Kai Cheng Thom models a culture of consent, creating space to celebrate our Nos just as much as our Yeses. She modeled scenarios where she allowed the other person enough agency to pause and consider how they really felt about a proposal. She honored the power of the other person’s No by thanking them for expressing a boundary, concern, or hesitation. After witnessing Kai Cheng, I was amazed to find that I had courage to express my own No in moments where before I might have said Yes in order to be easy, go along with the group, or not disappoint. And when the people around me celebrated my No, I could trust that being true to myself doesn’t have to mean an immediate loss of connection.
To honor our body’s Yes and No sounds simple.

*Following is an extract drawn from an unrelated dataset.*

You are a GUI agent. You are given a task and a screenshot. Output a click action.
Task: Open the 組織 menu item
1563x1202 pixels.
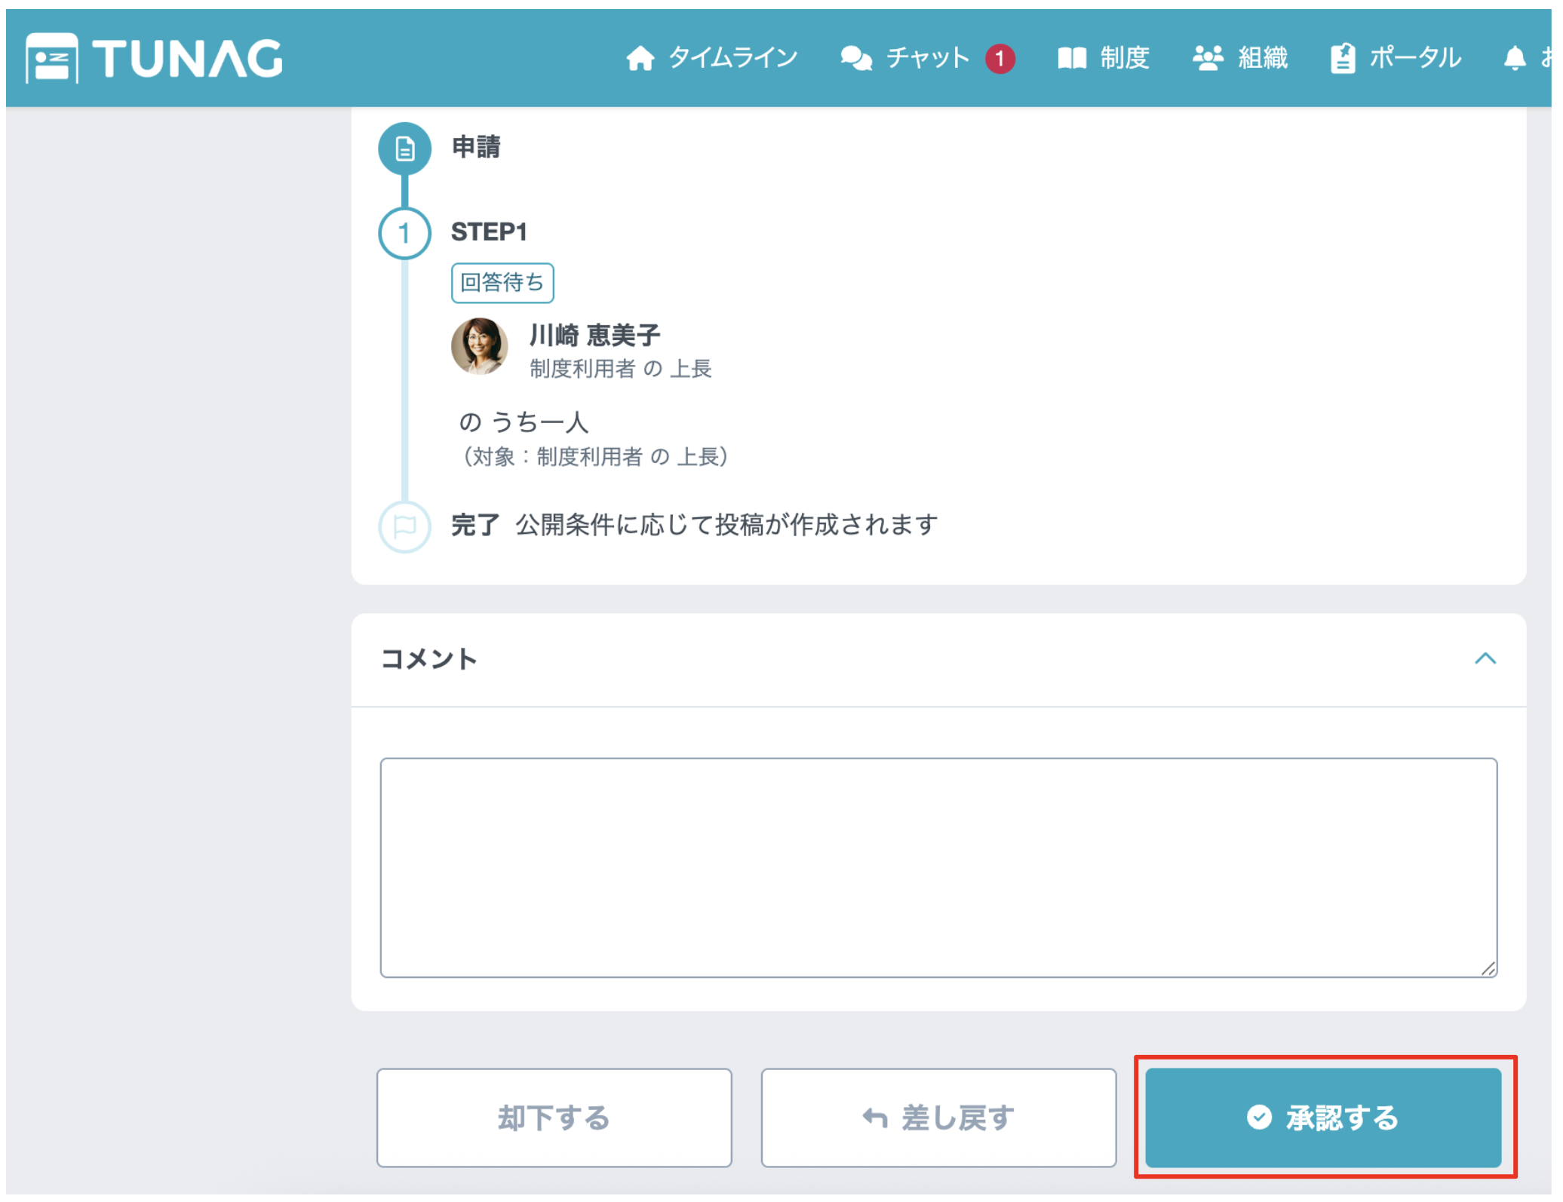pyautogui.click(x=1262, y=58)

But the more we practice, the more we understand that the pressures of survival and belonging means that an authentic Yes or No is something of great courage.
Nkem Ndefo brings a refreshing breath of reality and grace to these somatic concerns. A reminder that often, this ability to slow down and listen to our body’s Yes or No is a privilege of relative safety. And there are moments when we have to override our body’s consent or non-consent in order to survive: the majority of us cannot say No to exchanging our labor for money in order to survive.
Sometimes, the response that keeps us safe is not the authentic one.
Grace for the moments we couldn’t be true to ourselves because it wasn’t safe to.
AND, we all can find the wiggle room of space where there is enough safety in moments for us to interrupt the urgency, slow down, and honor our body’s Yes or No.
We can begin to discern our relative safety in each moment, to decide how an authentic or inauthentic response may serve us now.
Do I want to end this here? Yes, for now.